─── Textauszug ───

3. Freies Spielen hält gesund

Verschiedene Studien zeigen: Freies Spielen im Grünen stärkt das Immunsystem, beugt Asthma, Allergien und Diabestes vor. Auch die Symptome von ADHS-kranken Kindern können gelindert werden.

4. Beim Herumstromern sind alle Kinder gleich

In den 1950er Jahren spielten Kinder in einem Umkreis von bis zu 3,6 Kilometern von zu Hause, in den 70er Jahren waren es noch 0,9 Kilometern und heute sind es nur noch 0,27 Kilometern, das belegt eine Studie der Universität Bochum. Dabei ist gerade das zweckfreie Herumstromern unter freien Himmel gut für die soziale Entwicklung und bietet allen Kindern die gleichen Möglichkeiten. Anders als etwa beim Musikunterricht oder im Sportverein, den sich nur die sozial bessergestellten Eltern leisten können und wollen.

─── Bereitgestellte Einträge ───

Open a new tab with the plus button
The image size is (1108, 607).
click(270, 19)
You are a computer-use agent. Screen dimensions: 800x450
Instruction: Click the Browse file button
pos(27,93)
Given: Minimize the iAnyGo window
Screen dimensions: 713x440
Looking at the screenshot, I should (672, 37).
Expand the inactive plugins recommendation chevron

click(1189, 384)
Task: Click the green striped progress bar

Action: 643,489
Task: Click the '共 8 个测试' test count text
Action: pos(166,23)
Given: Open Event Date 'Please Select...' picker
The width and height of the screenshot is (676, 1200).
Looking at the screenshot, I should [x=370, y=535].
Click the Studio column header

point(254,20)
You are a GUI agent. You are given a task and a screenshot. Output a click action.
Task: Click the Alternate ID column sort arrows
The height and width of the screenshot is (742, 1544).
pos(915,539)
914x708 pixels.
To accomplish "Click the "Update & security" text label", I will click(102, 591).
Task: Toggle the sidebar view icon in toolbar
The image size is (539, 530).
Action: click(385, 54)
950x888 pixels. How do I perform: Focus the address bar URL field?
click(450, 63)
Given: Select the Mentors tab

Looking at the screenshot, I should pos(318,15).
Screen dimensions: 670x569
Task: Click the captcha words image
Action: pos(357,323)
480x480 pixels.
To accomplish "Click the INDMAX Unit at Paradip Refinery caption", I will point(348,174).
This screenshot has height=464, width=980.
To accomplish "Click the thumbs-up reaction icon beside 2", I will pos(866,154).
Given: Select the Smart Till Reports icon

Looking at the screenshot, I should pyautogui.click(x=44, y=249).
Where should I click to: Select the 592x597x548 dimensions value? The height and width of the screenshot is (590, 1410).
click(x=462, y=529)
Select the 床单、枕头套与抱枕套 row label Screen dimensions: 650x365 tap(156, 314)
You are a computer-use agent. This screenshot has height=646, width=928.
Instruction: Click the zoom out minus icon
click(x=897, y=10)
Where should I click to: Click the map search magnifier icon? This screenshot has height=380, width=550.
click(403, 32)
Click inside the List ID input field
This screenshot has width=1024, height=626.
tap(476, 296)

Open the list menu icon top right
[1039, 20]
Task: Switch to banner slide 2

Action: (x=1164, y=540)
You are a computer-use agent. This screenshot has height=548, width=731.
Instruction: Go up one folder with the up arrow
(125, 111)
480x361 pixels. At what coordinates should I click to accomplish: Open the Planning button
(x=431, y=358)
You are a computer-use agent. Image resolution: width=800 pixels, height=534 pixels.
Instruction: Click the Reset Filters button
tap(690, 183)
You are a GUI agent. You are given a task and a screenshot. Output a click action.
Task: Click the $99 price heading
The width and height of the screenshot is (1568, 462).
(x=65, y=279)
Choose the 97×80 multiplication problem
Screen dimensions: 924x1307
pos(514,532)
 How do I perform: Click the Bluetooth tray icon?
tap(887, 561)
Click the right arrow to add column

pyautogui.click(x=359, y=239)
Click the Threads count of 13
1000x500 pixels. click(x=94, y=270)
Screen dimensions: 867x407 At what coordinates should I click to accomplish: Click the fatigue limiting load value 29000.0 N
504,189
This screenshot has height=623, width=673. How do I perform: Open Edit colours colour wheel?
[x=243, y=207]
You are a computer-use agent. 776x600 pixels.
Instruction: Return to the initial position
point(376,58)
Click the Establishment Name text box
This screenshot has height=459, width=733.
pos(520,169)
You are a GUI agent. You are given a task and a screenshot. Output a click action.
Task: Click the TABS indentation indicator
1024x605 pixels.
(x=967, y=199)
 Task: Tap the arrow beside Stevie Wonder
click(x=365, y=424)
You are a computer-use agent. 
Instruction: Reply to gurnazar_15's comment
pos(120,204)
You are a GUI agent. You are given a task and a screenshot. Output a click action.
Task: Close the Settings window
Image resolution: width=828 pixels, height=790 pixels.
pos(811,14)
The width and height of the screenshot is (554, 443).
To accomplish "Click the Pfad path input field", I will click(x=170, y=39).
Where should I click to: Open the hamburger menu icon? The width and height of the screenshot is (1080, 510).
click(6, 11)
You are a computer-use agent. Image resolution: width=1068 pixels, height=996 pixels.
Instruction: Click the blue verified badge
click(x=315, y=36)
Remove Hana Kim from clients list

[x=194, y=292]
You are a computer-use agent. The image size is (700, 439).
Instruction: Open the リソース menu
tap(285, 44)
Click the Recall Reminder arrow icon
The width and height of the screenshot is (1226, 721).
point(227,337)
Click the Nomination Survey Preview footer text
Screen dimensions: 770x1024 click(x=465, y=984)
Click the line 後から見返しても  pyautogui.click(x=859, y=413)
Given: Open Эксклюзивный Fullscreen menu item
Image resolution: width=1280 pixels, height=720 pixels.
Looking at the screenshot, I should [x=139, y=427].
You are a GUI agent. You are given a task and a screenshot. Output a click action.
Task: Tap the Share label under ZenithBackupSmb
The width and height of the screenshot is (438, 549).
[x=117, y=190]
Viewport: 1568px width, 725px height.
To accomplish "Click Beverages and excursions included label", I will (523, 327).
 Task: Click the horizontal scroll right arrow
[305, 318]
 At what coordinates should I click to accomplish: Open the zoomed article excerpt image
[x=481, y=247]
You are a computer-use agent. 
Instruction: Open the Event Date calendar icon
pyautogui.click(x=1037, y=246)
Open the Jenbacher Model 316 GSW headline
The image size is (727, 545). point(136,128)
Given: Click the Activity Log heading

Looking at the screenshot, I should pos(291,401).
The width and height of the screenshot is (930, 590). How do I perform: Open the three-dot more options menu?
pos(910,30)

───

• [Ihre Aufgabe]
Schreiben Sie aus dem Textauszug über freies Spielen im Grünen die Passage von „3. Freies Spielen“ bis „können gelindert werden.“ wortgetreu ab.

• [Lösung]
3. Freies Spielen hält gesund

Verschiedene Studien zeigen: Freies Spielen im Grünen stärkt das Immunsystem, beugt Asthma, Allergien und Diabestes vor. Auch die Symptome von ADHS-kranken Kindern können gelindert werden.